Addiction withdrawal, especially opioid and heroin detox, is painful and typically takes 10 to 14 days for a person to overcome. Many people quit during this challenging detox period, even before long-term treatment (with medications like Naltrexone or Vivitrol) can begin. The BRIDGE can reduce pain by up to 75 percent within 30 minutes, and reduces the detox period from 10 to 14 days to only 2 to 4 days. Studies are showing that the BRIDGE helps 8 out of 10 people successfully progress to long-term treatment in fewer than 4 days.
The BRIDGE is flat, made of plastic, and is about the size of a quarter. It sticks to a person’s head with adhesive. Thin electrodes from the BRIDGE are shallowly implanted in the skin around the ear. Tiny electric pulses travel through the wires down the nerves to parts of the brain that control pain and change the sensation, reducing a person’s perception of discomfort.
After five days, the bridge is taken off and thrown away—the batteries won’t recharge. Then, the person is ready to enter counseling and, if necessary, receive other medication. The BRIDGE is intended to be one part of a system of treatment that includes detox, therapy, and long-term treatment.
Even though the bridge is cleared by the U.S. Food and Drug Administration, research is still being conducted. There is no word on when it might become more widely available.
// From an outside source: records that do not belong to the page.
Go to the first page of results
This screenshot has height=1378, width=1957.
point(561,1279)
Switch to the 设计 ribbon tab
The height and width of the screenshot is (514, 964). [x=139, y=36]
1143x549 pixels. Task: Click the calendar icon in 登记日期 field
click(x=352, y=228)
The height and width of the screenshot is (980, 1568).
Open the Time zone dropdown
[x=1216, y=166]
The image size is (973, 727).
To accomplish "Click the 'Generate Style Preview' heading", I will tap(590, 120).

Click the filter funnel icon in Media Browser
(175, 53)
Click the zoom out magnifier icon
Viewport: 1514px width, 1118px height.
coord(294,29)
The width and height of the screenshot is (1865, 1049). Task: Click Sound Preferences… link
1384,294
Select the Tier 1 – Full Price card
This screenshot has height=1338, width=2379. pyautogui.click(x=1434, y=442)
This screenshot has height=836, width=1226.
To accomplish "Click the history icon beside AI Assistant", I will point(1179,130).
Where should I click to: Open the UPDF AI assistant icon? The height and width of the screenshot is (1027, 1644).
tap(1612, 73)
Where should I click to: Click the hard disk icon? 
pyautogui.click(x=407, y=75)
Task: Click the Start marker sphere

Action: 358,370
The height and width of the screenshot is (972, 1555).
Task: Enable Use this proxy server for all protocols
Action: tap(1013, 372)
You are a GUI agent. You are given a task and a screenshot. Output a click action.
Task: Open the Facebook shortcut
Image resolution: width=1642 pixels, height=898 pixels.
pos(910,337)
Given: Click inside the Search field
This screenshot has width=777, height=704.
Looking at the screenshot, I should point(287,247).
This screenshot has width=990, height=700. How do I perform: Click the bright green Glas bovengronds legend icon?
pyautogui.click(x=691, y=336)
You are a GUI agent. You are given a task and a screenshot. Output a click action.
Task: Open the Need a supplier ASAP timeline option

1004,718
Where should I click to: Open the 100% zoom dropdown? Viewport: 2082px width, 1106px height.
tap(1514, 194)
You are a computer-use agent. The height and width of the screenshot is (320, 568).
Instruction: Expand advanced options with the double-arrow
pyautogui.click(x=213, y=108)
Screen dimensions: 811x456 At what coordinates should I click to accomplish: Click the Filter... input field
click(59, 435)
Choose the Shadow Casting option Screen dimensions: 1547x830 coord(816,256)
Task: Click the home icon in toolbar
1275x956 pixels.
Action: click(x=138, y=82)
Vaccine for Opioid Use and Overdose
According to a recently published study, scientists at The Scripps Research Institute have developed a vaccine that blocks the pain-numbing effects of opioid drugs while also appearing to decrease the risk of fatal opioid overdose. This new vaccine approach, as tested on mice, uses the immune system’s ability to recognize invaders, seek them out, and neutralize them. As noted by Kim D. Janda, Professor of Chemistry and a member of the research team, “We saw both a blunting of the drug’s effects and, remarkably, prevention of drug lethality.”
This vaccine approach could have an advantage over current opioid addiction therapies, as it would not alter brain chemistry like many current anti-addiction therapies do. "The vaccine approach stops the drug before it even gets to the brain," says study co-author Cody J. Wenthur, a research associate in the Janda laboratory. "It's like a preemptive strike."
Teens, Smoking, and Drug Addiction
As many as three out of four people with substance use challenges also smoke cigarettes. Accounting for and understanding the linkages between the two addictions can be a critical element in treatment success.
According to a 2-year study conducted by researchers at Case Western Reserve University School of Medicine, teens who stop smoking during residential treatment services benefit from lower cravings for alcohol and drugs than young people who were still smoking at discharge. Higher cravings for alcohol and drugs has been shown to increase the risk of relapse. Smoking prohibition at treatment and service facilities is a key factor in reducing teen smoking during treatment.
As noted by lead author Maria E. Pagano, Ph.D., the study suggests that treatment for drug and alcohol addiction may need to also include smoking cessation activities, which are not typically included in these treatment programs. Dr. Pagano notes, “The concern is that drug and alcohol addiction is a challenging enough battle by itself, let alone trying to quit smoking at the same time. Our results suggest that this outlook may need to be modified."
In addition, the study found that individuals receiving care who have attention deficit hyperactivity disorder did not experience similar smoking cessation success rates. "We found that these teens were less likely to quit smoking," says Pagano. "This could help explain their poorer drug and alcohol treatment outcomes."